Editorial
The human cost of Sydney’s many tunnelling projects
Beneath our city, a maze of tunnels is under construction.
The $25 billion Metro West rail line is skirting various pieces of infrastructure underground weaving through the City Circle line, before coming within metres of the Anzac Bridge’s foundations for its journey west. In the city’s south, the M6 stage 1 project linking the M8 at Arncliffe to Kogarah, will still be under construction until 2028, after tunnellers were forced to contend with large sinkholes.
The WestConnex and NorthConnex motorways have provided an insight into how Sydney’s suburbs can be transformed by taking traffic, trucks and trains underground.
But, as Max Maddison writes in today’s Sun-Herald, there is growing evidence of a human cost of Sydney’s tunnelling projects.
Thirteen people, including a 32-year-old, working on the M6 tunnel have been diagnosed with silicosis, a potentially deadly respiratory disease caused by inhaling crystalline silica, according to documents revealed by this masthead.
Silica dust is present in particularly large amounts in engineered stone – a material commonly used in kitchen benchtops and bathrooms before an investigation by the Herald, The Age and 60 Minutes into its health implications for tradespeople led to a ban.
However, the fine dust is also naturally occurring in many construction materials, including stones, rocks, sand, bricks and tiles.
While it is correct for the workers’ employer, CPB Contractors, to raise that the diagnoses does not mean the group – and a fourteenth diagnosed worker, whose worksite the company did not specify – contracted the disease while working for CPB, the revelations that tunnelling workers are being diagnosed with the deadly dust disease, and the apparent lack of action from SafeWork NSW, are of concern.
They are also a case of history repeating itself.
In 2023, the Herald revealed state and territory ministers had been sitting for months on workplace safety watchdog warnings about the risk of silicosis in tradies working with engineered stone, and recommendations that a blanket prohibition on the material was the only option to protect thousands of tradies.

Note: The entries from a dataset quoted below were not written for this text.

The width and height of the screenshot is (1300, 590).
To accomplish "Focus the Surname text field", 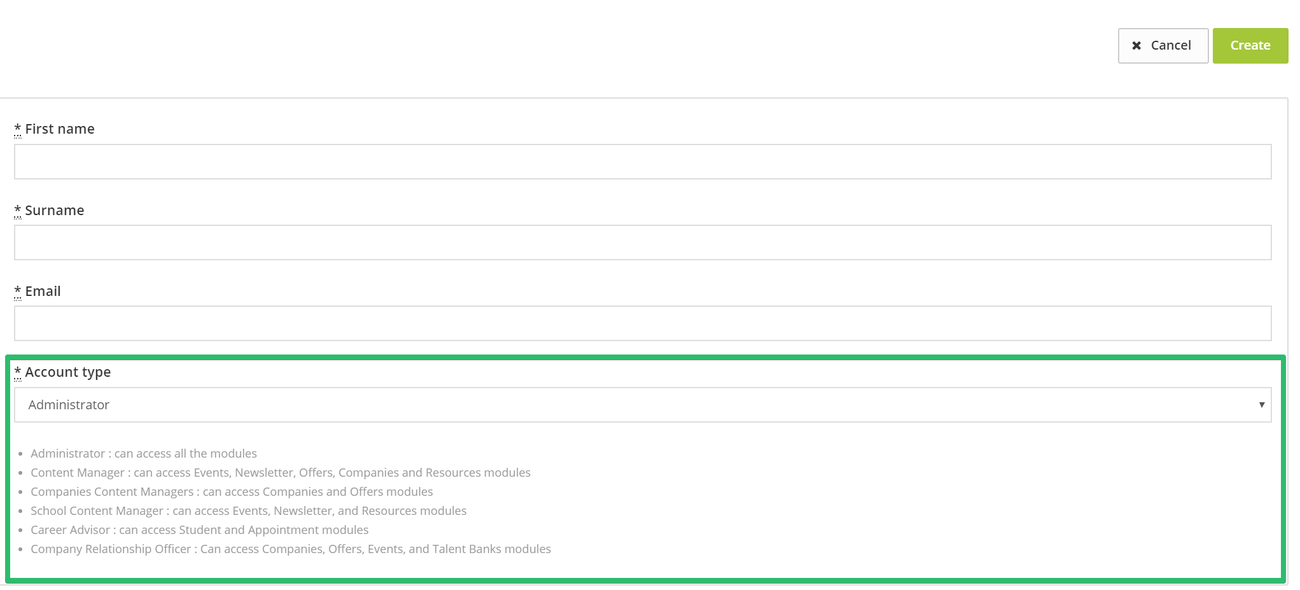I will 643,243.
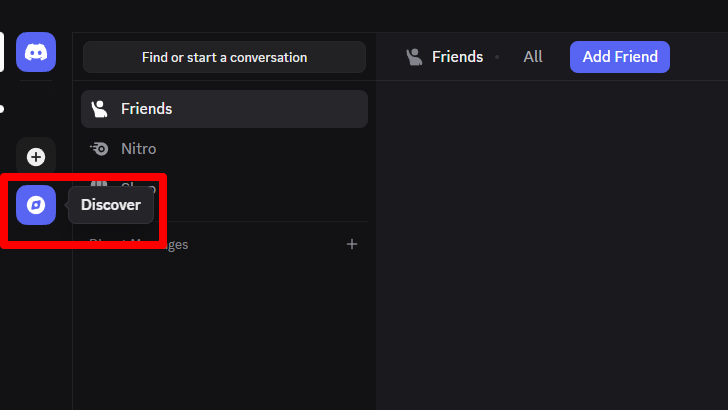Click the Friends title in the header
The image size is (728, 410).
click(457, 57)
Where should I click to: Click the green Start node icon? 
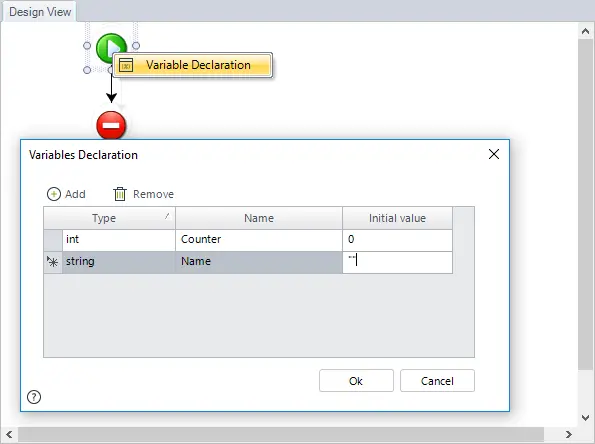pos(110,47)
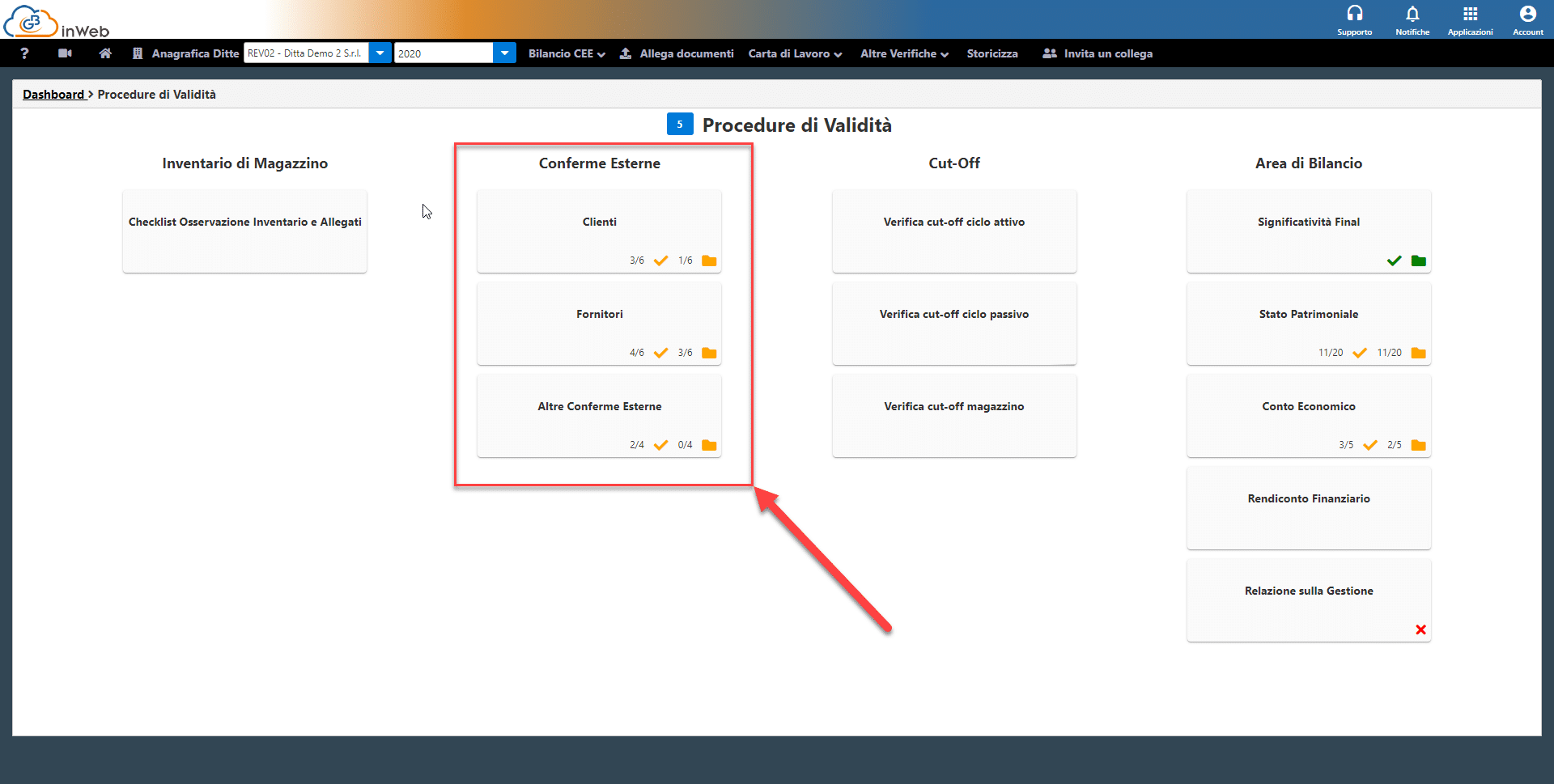Open the Carta di Lavoro menu

(794, 53)
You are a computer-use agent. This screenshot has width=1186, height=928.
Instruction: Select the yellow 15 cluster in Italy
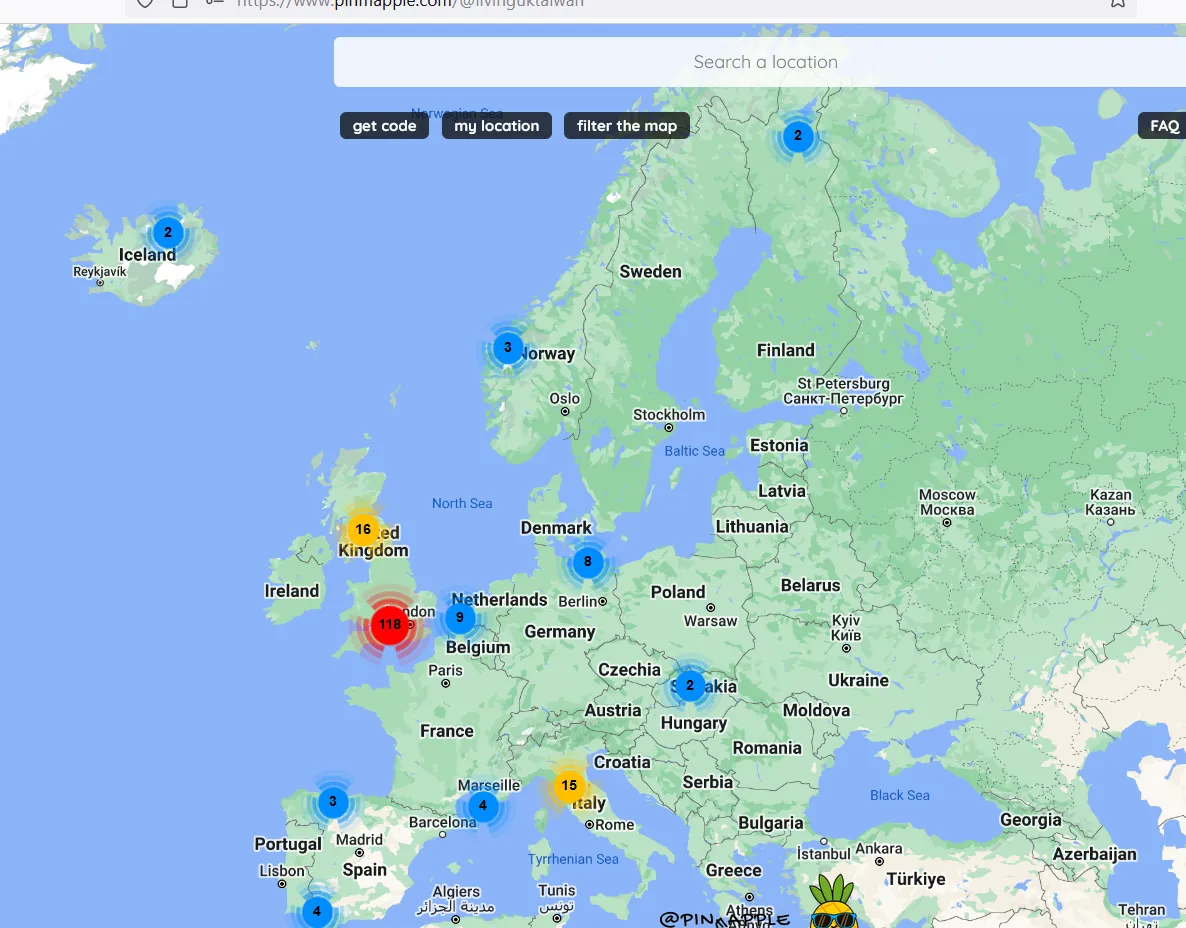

And here, once again raised alarms have fallen on deaf ears, with evidence SafeWork NSW has known about dangerous silica dust levels since 2017, yet issued only four warnings related to airborne hazards across all tunnelling companies since 2019.

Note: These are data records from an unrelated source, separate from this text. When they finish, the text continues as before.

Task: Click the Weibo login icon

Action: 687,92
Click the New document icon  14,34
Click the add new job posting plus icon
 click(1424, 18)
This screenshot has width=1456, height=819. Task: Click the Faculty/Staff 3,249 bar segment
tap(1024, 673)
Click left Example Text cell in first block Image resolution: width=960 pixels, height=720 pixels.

In 2023, the regulator learned CPB had failed to notify it of 12 workers on the M6 diagnosed with silicosis, while investigating another’s diagnosis.
Documentation relating to SafeWork’s ongoing investigation into CPB has been stamped as privileged by parliament, keeping dozens of documents from the public. CPB is the contractor for nine NSW tunnelling mega-projects, including the M6, Metro West, and Western Harbour Tunnel.
But the public have the right to know what is being done to keep Sydney’s tunnelling workers safe.
For a 32-year-old working beneath our city to be diagnosed with silicosis is devastating. It was stories of young workers having their lives cut short that propelled Australia’s engineered stone overhaul. These diagnoses, too, deserve our attention.